On Fri, Nov 22, 2024 at 10:40 PM Wojtek Mach <woj...@wojtekmach.pl> wrote:

> Oops, the Plug link I sent is obviously about encoding to that format not
> decoding from it. It’s late here, sorry about that.
>
> On 22 Nov 2024, at 22:38, Wojtek Mach <woj...@wojtekmach.pl> wrote:
>
> httpd_util.rfc1123_date/1 encodes a date, I believe this topic is mostly
> about decoding.
>
> As an http client author I’m +1 for this because it occasionally comes up
> in the type of work I end up doing.
>
> That being said, I think it’d be more productive to have an actual
> proposal, what would be the function name, args, and returns values and
> consideration for how it fits within the standard library.
>
> As an aside, my recommendation would be to instead of bringing in a
> dependency, copy-pasting this from Plug
> https://github.com/elixir-plug/plug/blob/v1.16.1/lib/plug/conn/cookies.ex#L99:L139.
> This, though, might be the primary reason _not_ to add this, it’s easy to
> copy-paste a rock solid implementation from an authoritative source in Plug.
>
> On 22 Nov 2024, at 22:15, Christopher Keele <christheke...@gmail.com>
> wrote:
>
> I believe such an Elixir-friendly tool would be useful, but does not
> belong in the Elixir language itself.
>
> In the spirit of a slim but extensible core, functionality and especially
> structs in Elixir stdlib tend to be limited to:
>
> - Things useful to any domain, that can only be realized optimally in the
> language itself
> - Things required by the language tooling itself
>
> For example, you see general things like Range parsing/structs in stdlib
> because their membership tests work with guards and the *in* operator, so
> the language itself has to be able to operate on them. And you see things
> like the URI parsing and semantic Version structs in the stdlib because
> they are required for mix to be able to fetch libraries and resolve version
> constraints.
>
> If Elixir needed to deal with this date format to work, or if they were
> more general-purpose, there'd be a stronger case for inclusion. As it, it
> probably belongs in one of the general-purpose HTTP handling libraries as a
> dependency.
>
> On the other hand, you can always go pouring through the erlang stdlib's
> much more kitchen-sinky set of tools for these sorts of things to see if
> functions that accomplish what you want are already available to you from
> erlang itself, without extra dependencies. For example, I knew that erlang
> comes with a pretty robust http server/client implementation. I remembered
> that it has a module called :httpc, so I found the docs for the application
> that contains it, :inets. I noticed an :http_util module in there, and it
> seems to have the functionality you want. For Elixir compatibility, you
> just need to translate between erlang and Elixir, something like:
>
> defmodule HTTPDate do
> def now(calendar \\ Calendar.ISO) do
> calendar |> DateTime.utc_now() |> from_date_time()
> end
>
> def from_date_time(date_time = %DateTime{}) when date_time.utc_offset == 0
> do
> {
> {date_time.year, date_time.month, date_time.day},
> {date_time.hour, date_time.minute, date_time.second}
> }
> |> :httpd_util.rfc1123_date()
> end
>
> def from_date_time(other), do: raise("expected a DateTime in UTC (GMT),
> got: #{inspect(other)}")
>
> def to_date_time(string, calendar \\ Calendar.ISO) do
> with {{year, month, day}, {hour, minute, second}} <- :httpd_util.

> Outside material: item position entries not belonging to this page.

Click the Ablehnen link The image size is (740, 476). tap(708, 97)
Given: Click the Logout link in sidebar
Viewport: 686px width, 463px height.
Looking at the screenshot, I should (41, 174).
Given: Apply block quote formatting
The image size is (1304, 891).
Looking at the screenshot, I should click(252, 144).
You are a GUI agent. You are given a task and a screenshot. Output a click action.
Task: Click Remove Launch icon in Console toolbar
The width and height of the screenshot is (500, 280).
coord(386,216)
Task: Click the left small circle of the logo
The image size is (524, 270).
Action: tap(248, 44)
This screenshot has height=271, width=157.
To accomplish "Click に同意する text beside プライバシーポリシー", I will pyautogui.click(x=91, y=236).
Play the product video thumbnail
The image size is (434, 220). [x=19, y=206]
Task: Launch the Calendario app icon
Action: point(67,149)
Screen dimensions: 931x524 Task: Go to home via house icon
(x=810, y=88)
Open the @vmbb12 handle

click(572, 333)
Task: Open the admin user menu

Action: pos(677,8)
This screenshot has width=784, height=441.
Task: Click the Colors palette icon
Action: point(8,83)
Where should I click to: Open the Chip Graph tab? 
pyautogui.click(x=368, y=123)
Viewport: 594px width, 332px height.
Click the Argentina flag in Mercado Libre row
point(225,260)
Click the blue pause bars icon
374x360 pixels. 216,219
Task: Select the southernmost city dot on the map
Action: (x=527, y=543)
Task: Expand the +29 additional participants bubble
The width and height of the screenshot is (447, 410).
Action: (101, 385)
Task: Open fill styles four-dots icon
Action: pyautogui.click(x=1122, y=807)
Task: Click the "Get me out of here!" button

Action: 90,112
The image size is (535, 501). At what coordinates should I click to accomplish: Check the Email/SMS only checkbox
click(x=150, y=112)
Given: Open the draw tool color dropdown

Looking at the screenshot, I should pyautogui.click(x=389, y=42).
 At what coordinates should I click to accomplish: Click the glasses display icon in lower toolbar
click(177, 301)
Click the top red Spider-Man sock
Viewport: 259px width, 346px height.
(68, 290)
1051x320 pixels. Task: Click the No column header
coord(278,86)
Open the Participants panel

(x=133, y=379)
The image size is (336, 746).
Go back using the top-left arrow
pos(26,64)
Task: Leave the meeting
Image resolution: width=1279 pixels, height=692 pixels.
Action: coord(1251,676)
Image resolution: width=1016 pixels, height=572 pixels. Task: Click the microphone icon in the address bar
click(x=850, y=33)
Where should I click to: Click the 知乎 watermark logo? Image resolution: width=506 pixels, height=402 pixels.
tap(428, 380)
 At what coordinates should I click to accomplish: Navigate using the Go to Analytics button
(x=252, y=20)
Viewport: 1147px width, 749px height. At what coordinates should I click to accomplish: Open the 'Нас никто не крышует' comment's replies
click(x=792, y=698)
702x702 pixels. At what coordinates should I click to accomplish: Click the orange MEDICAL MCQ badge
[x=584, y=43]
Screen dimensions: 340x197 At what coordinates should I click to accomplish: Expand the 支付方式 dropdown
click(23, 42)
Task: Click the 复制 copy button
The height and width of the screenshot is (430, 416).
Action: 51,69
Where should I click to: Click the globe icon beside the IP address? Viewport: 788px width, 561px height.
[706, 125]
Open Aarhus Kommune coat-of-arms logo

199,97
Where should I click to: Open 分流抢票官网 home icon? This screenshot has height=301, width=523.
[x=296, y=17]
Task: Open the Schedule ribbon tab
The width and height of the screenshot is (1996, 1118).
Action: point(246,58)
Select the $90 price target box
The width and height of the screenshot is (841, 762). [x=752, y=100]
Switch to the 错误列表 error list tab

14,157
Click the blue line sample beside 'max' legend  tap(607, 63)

> convert_request_date(string),
> {:ok, date} <- Date.new(year, month, day, calendar),
> {:ok, time} <- Time.new(hour, minute, second, {0, 0}, calendar) do
> DateTime.new(date, time, "Etc/UTC")
> else
> # Normalize :httpd_util.convert_request_date errors
> :bad_date -> {:error, :invalid_date}
> # Date/Time/DateTime.new errors
> {:error, reason} -> {:error, reason}
> end
> end
> end
>
> On Thursday, November 21, 2024 at 6:18:50 PM UTC-6 yordis...@gmail.com
> wrote:
>
>> I came across a PR that required parsing
>> https://developer.mozilla.org/en-US/docs/Web/HTTP/Headers/Date, so the
>> person reached out for a third-party library.
>>
>> I wonder if Elixir should handle parsing HTTP Date or allow the
>> construction of a Date using the day name (Mon, Tue ...), month name (Jan,
>> Feb), and other formatting from HTTP Date.